У переправы

Константин Десятов
               
 

   На весеннем речном причале в ожидании рейсового катера гомонит пёстрая толпа.

 Набирающий силу морской отлив проворно вытягивает из реки в залив стаи  льдин. По соседству со мной на лавке расположился незнакомый мужичонка лет пятидесяти, неброско одетый и время от времени лениво отглатывающий прямо из бутылки дешёвое вино. После очередного «причащения»  мой сосед закусывает выпитое  плиткой печенья, хорошенько закашливается, после чего виновато смотрит по сторонам. Курит.
 Стоящий неподалеку интеллигент, сопровождаемый дамой, пытается пристыдить пьяницу – мол, вокруг полно детей, какой пример показываешь? Мужик понимающе кивает и прячет бутылку в свою сумку.

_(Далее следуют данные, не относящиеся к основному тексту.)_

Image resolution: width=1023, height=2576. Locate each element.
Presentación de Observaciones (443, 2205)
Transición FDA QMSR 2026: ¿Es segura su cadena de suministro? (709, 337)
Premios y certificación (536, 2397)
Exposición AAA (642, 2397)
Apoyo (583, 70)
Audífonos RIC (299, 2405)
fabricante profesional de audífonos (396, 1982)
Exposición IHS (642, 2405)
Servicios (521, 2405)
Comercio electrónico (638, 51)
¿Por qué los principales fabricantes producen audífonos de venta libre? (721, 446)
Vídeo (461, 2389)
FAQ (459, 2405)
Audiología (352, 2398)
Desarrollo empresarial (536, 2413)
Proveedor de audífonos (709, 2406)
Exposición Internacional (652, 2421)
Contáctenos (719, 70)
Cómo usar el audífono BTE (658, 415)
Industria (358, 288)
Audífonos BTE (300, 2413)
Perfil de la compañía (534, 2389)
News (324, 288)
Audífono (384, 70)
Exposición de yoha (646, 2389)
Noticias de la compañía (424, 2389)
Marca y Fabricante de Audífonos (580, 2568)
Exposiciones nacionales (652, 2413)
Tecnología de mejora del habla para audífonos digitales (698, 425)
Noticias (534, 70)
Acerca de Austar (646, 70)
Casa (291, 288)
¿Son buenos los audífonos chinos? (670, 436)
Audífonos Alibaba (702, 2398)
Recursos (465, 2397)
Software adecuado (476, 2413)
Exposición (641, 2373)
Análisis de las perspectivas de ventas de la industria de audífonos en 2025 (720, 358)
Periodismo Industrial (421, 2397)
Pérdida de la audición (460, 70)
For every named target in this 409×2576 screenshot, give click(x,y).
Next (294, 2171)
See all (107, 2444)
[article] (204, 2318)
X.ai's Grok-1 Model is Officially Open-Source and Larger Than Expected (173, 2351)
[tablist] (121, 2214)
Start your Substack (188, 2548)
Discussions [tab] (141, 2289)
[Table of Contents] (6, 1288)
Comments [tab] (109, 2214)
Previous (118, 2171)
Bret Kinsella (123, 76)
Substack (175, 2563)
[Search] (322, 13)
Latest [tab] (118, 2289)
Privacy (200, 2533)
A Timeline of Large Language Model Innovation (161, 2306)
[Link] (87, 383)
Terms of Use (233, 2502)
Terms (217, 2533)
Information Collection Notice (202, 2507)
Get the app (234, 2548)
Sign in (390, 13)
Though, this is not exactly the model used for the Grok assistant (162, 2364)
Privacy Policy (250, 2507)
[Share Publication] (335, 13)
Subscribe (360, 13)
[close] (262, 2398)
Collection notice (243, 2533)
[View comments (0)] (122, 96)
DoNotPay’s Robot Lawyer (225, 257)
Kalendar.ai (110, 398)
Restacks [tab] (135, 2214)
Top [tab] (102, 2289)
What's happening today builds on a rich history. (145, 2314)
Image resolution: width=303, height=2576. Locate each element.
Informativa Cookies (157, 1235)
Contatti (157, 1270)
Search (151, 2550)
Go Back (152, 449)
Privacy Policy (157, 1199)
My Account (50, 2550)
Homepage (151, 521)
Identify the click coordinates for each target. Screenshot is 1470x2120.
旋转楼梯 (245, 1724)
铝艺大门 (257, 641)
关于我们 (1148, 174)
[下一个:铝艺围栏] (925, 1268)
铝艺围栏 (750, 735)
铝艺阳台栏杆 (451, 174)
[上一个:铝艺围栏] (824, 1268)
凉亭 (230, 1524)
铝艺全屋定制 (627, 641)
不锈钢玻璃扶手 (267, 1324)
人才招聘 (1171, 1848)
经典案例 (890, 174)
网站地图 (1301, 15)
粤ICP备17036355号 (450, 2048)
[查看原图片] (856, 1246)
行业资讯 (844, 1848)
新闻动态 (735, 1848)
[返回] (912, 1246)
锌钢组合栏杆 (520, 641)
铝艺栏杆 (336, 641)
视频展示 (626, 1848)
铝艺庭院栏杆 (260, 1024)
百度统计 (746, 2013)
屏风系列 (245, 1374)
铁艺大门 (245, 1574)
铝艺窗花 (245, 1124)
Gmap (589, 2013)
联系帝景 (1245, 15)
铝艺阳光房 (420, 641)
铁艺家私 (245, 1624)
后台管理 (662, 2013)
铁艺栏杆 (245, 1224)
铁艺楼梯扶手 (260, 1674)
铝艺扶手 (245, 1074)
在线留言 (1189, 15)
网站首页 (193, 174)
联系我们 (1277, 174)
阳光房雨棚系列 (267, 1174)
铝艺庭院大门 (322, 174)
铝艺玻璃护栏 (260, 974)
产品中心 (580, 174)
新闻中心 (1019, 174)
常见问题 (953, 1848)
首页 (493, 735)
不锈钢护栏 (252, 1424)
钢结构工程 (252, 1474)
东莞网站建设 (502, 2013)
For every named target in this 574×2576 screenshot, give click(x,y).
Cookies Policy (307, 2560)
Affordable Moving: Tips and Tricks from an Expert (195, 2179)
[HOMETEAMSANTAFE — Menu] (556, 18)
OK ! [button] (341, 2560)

   А рядом, у берега, мальчик – озорник катался на льдине, отталкиваясь от дна шестом. Взрослые грозили ему:

  - Эй ты, мореход, не балуй! Давай к берегу! А то недалеко до беды!

   Но отважный мореход баловать продолжал. А беда и вправду пришла: льдину–кораблик другая льдина, покрупнее, разбила на части и маленький капитан прибрежного плавания оказался в воде. То ли плавал пацан скверно, то ли делать это в  верхней одежде затруднительно, только головёнка бедолаги окуналась в несущуюся стихию всё чаще и чаще.

    Взирающий на трагедию люд застыл от ужаса и немо наблюдал за приближающейся развязкой.

    Я не имею права осуждать тогдашнее бездействие толпы, её постыдную трусливость, потому как и сам  безмолвно играл в этой трагедии роль наблюдателя…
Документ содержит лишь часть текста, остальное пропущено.